In adolescents, all of those same things might be present. But adolescents get very good at hiding depression. And so frequently we find that an adolescent can be very depressed, but has to feel like they've got to put on a show to keep up the image, either around their parents, particularly around their peers. And so the parent will have real difficulty getting kind of an inroad and talking with the adolescent and finding out what's going on because the adolescent might be basically incommunicado and might be very depressed. But again, if it looks like the child's depressed, if there's easy, frequent irritability or tearfulness, talking about death or suicide, loss of interest in normal activities, decline in grades, staying alone in one's room for long periods of time- these would all be some of the warning signs.

LISA CLARK: Suffering from delusions may also be an indicator.

DR. PETER JENSEN: That wouldn't be very common one for depression, per se, unless it was a very, very severe case of depression that we sometimes call a psychotic level of depression. That would be uncommon. But it can occur.

LISA CLARK: How long does a depressive episode last for a child? Is this a lifelong thing? Is it measurable in terms of months, years?

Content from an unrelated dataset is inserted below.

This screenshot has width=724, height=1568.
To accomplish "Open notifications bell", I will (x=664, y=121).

DR. PETER JENSEN: Well if a child, prior to puberty, has a depression, we know he or she is at much greater risk for subsequent depressions. And so some studies have shown, for example, among pre-pubertal- prior to puberty- children, their risk was about 80% for developing a second depression again in the next five years. And not only depression, but other difficulties as well. Sometimes other conditions, like bipolar disorder or anxiety problems. And so it's a very severe problem when it occurs in childhood.

When it occurs in adolescence, while it still can be life threatening, it doesn't convey the same degree of the likelihood that it will be persistent. And so it's somewhat less likely to be persistent. Although once you've had a depression, you're more likely than somebody who's never had one to have a subsequent depression.

LISA CLARK: If your child is diagnosed with depression, what sorts of treatment options are available?

DR. PETER JENSEN: Well there are two forms, major forms of treatment. In medication, some of the newer medications are called SSRIs. It's a fancy term, but it's medications like Prozac or Zoloft. These are special, new medications that work on a different chemical in the brain than some of the older style ones. They're quite safe. They're highly effective in adults. And we're now getting the evidence that they appear to work now as well in adolescents.

The other form of treatment that we think works well is something called cognitive behavior therapy. CBT we call it. And it's not your garden variety therapy. It's a special therapy. And so the parent really- and the adolescent- needs to be savvy about this because if you walk in and see any old doctor or therapist, you may get any old therapy. And those aren't necessarily the therapies that work. It's the special form of cognitive behavior therapy.

Education of the parent; education of the youth. And turning to Web sites, they have- and there's many good ones out there that have information on the treatments and how to seek help, is a good strategy.

LISA CLARK: Any final advice for a parent who suspects their child might have depression, but is not sure who to turn to for an accurate diagnosis?

DR. PETER JENSEN: First thing I would do as a parent is educate yourself. And speak with a primary care provider, the child's pediatrician or adolescent medicine specialist. And you get their advice as well. And frequently they'll know resources within the community. So you need to be armed with good information as a parent to what works and what doesn't because it's a let the buyer beware game out there.

And then turn to your doctor and, with that information, get the best advice you can from your own doctor.

LISA CLARK: But the bottom line is, seek treatment because it can help immeasurably.

DR. PETER JENSEN: Absolutely.

LISA CLARK: Thanks so much, Dr. Jensen. We appreciate you being here. And thanks to you for joining us in our Web audience. I'm Lisa Clark.